$AD$, $BE$, $CF$ are the altitudes of $\triangle ABC$. If $P$, $Q$, $R$ are the mid-points of $DE$, $EF$, $FD$, respectively, then show that the perpendicular from $P$, $Q$, $R$ to $AB$, $BC$, $CA$, respectively, are concurrent.
I first thought of Carnot's theorem, but I don't see anything about the lengths required.
So, I looked at $\triangle DEF$, I know $AD$, $BE$ and $CF$ are angle bisectors of the orthic triangle. Therefore, the problem reduces to proving, lines parallel to angle bisectors, passing through midpoints of the respective sides are concurrent.
To solve this, I thought of using a phantom point.

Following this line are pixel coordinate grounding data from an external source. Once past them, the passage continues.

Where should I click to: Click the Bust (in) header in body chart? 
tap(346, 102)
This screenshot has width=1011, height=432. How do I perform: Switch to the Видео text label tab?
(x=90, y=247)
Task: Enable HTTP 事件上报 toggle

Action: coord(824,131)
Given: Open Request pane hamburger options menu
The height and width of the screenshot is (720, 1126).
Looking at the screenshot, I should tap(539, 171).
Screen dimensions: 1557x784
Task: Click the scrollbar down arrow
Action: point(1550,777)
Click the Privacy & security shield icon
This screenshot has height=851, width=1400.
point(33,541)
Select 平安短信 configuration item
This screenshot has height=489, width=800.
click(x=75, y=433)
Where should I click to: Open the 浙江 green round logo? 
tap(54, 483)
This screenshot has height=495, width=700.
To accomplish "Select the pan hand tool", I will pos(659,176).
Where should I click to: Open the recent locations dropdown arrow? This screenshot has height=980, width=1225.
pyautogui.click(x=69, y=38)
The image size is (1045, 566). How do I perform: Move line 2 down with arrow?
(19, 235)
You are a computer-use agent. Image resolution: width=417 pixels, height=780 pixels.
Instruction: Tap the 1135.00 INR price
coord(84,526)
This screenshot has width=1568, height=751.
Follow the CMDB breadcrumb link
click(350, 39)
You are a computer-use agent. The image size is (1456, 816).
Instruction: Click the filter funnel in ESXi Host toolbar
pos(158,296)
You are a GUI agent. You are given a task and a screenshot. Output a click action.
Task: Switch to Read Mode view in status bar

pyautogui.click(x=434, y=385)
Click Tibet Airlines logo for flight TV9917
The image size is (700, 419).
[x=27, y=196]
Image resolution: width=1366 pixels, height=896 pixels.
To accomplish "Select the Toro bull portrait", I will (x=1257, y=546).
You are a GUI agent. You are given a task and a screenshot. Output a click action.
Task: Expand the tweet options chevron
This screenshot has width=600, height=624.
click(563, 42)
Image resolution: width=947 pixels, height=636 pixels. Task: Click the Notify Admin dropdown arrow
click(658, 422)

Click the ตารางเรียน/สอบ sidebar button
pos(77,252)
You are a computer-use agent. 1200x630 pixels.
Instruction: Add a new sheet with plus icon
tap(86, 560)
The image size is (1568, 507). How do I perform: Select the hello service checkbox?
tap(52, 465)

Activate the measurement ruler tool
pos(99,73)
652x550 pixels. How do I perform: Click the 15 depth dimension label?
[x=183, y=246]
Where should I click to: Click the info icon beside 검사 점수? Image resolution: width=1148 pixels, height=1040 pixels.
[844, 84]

Let lines through $Q$ and $R$, parallel to $AD$ and $BE$ respectively intersect at $M$, let line through $M$, parallel to $CF$ intersect $DE$ at $P'$, it is to be proved that $P'$ is the midpoint of $DE$.
I tried some basic angle chasing but could not proceed further than this.
Best Answer
Proceeding from your first idea, let's consider the labeled figure below and $\triangle P'RQ$.
It is very easy to note that:
$$\angle D_1=\angle D_2=\angle Q_1, \\ \angle D_1=\angle Q_2.$$
Therefore, $QN$ is the angle bisector of $\angle RQP'$, and we are done because $M$ must be the incenter of $\triangle P'RQ$.